Thursday, June 05, 2008

The Human Cost of Ethanol: High Food Prices

William Tucker's article on the high world price of food is one of the most insightful things I've seen in a long time. He makes the connection between the demand for ethanol and the price of food. Land used to grow corn for gas tanks is not available to grow corn for food.
Writing in the Washington Post in 2006, two former enthusiasts of biofuels, James Jordan and James Powell of Brooklyn's Polytechnic University, noted:

It's difficult to understand how advocates of biofuels can believe they are a real solution to kicking our oil addition. .  .  . [T]he entire U.S. corn crop would supply only 3.7 percent of our auto and truck transport demands. Using the entire 300 million acres of U.S. cropland for corn-based ethanol production would meet about 15 percent of demand. .  .  . And the effects on land and agriculture would be devastating.

the United Nations Food and Agricultural Organization has been screaming the same thing for years, to no avail. World food prices have almost doubled since 2005. There have been "tortilla riots" in Mexico and identical disturbances in Morocco, Egypt, Cote d'Ivoire, Guinea, Mauritania, Cameroon, Senegal, Uzbekistan, and Yemen. True, the rising cost of energy and the perennial defects of Third World food markets are partly to blame. But the International Food Policy Research Institute in Washington says biofuel conversion accounts for at least a fourth of this increase. Even in the United States, milk prices have jumped 50 percent because so much corn is being diverted from cows to gas tanks. C. Ford Runge and Benjamin Senauer, two agricultural experts at the University of Minnesota, predict that by 2025 bio-fuels will be responsible for 600 million more chronically hungry people. Jean Ziegler, a U.N. food expert, labeled biofuels a "crime against humanity" and called for a five-year moratorium. The great ethanol boom is a classic case of putting First World luxuries ahead of Third World necessities.

Since I read this article a month or so ago, I've been noticing that other outlets and commentators are catching on to the connection between "green" fuels and world hunger.
Then tonight, I opened my Zenit, Vatican News Service digest, and found this:
KOENIGSTEIN, Germany, JUNE 5, 2008 (Zenit.org).- The Catholic seminary in Makurdi in central Nigeria is facing closure this month as a result of the worldwide food crisis, reported Aid to the Church in Need.

Monsignor Kenneth Enang, rector of the seminary, told the aid agency Wednesday that the major seminary, in which some 520 seminarians from 15 dioceses are preparing for the priesthood, has already been forced to ration the food on account of the "astronomical prices."

An additional problem is the price of diesel, which is used to provide electricity. Within just one week, the price of diesel has risen by a third.

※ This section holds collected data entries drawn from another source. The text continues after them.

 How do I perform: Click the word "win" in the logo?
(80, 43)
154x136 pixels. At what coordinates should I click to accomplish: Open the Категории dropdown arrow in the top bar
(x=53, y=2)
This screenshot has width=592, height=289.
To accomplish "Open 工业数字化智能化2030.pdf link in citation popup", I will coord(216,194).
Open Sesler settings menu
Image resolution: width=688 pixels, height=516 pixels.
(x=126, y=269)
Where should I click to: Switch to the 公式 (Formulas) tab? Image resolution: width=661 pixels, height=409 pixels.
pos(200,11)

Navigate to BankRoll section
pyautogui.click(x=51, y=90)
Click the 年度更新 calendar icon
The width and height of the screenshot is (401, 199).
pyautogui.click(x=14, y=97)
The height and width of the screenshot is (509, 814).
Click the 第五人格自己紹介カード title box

Father Andrzei Halemba, who heads the Africa desk of Aid to the Church in Need, reports that the worldwide food crisis is becoming an ever greater problem for seminaries throughout the Third World, and is likely to threaten the continued functioning of many other seminaries.

Months earlier, Father Enang had told Aid to the Church in Need of his delight at the many, "good vocations," arriving to his seminary, and the well-qualified staff. He described the seminary as something of a "bridge" between the North and South of Nigeria.

It was a "wonderful experience," he added, to see the way in which these young men from all over the country got on together. One could see in it "how Nigeria ought to look."

At that time there was talk of enlarging the seminary, since the space was no longer sufficient for the many seminarians there.

Now they are threatened with closure by June 20.

Long-run unintended consequences to feel-good environmentalism. Be sure to read Tucker's full article here.

1 comment:

Roland said...

Well and it's a bandaid cure anyway, as is the arctic drilling. We just don't want to accept that the answer lies in a mix of temporary lifestyle cuts and long-term energy creativity - probably initiated in the private sector BECAUSE people begin to cut lifestyle costs.